Girl in White Cotton by Avni Doshi
Girl in white cotton by Avni Doshi is like a set of nesting dolls. Layered. With no escape. What remains after you peel every layer and reach the end is a single doll. The end? Or maybe the start to understand a few things better.
I wanted to race. Race ahead with the written word because the opening line clawed me in. As much as I tried, I couldn’t speed, though I flipped the pages with rapt attention, sometimes reading a paragraph twice to take in the beauty of its formation- revealing a sliver of sentiment but concealing more than that. I was constantly pulled back by a force, it negated my pace asking me to relish the journey instead of reaching the destination rapidly. I was held captive to the immaculate writing within minutes and it persisted my interest in knowing about this mother-daughter duo.

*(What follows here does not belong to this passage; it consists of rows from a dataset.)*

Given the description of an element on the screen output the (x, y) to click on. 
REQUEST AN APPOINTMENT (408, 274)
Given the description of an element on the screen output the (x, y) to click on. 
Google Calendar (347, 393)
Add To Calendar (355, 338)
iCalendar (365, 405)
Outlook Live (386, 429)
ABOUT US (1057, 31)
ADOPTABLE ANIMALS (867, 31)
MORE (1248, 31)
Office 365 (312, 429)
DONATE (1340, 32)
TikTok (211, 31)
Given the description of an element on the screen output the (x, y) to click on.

Tara is diagnosed with Alzheimer’s, a sort of dementia where one starts to lose their memory. Antara, the daughter steps in to take care of her mother, Tara. And hereby starts the peeling of layers- troubled childhood for Antara, always deprived of her mother’s love and attention which was sanctioned to a baba or a lover instead- which also shows the stark dissimilarities in the way the two females have lived their life. Uncanny resemblances start making their appearance and the reader now needs to step into the shoes of the mother and the daughter, both to understand their perspectives. What looks like bickerings are Antara’s sore wounds, what looks like ignorance could be a choice Tara was never entitled to. This clever form of the oscillating narrative is scintillating and never lets you choose sides. Antara’s insecurities creep in when she flashes back to memories of her childhood and the brazen nature of it makes her warier of being a mother. The fear – at some point we become our parents- always looms in her mind. Tara named her daughter Antara (Un-tara) meaning unlike herself, which slips in an edge of self-loathing on the mother’s side. A very compelling turn of point-of-view!
Avni Doshi’s – “but in the process of separating us, we were pitted against each other” is a dialogue of difference that is a reflective glimpse into this complex mother-daughter equation.

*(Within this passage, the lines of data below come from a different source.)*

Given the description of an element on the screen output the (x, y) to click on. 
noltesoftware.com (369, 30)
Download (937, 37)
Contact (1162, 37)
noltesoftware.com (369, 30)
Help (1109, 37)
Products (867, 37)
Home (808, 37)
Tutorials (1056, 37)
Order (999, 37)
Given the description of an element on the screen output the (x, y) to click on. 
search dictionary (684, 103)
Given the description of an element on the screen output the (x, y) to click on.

The book is authored with dexterity and Doshi’s writing prowess comes most alive in the conclusive pages- it is a mirage that gives you the appearance of answering every question clouding your mind or maybe it lets you form more of them. The writing is fascinating and shows the eye for detail that must have toiled the weight of time to thrive on the pages. Palpable with a hint of mist. I would have loved to read the mother’s narrative as an epilogue, maybe. It would have quenched the thirst for that perfect closure satiation.
The book has been published by the name of Burnt Sugar in the rest of the world and has been shortlisted for the booker prize.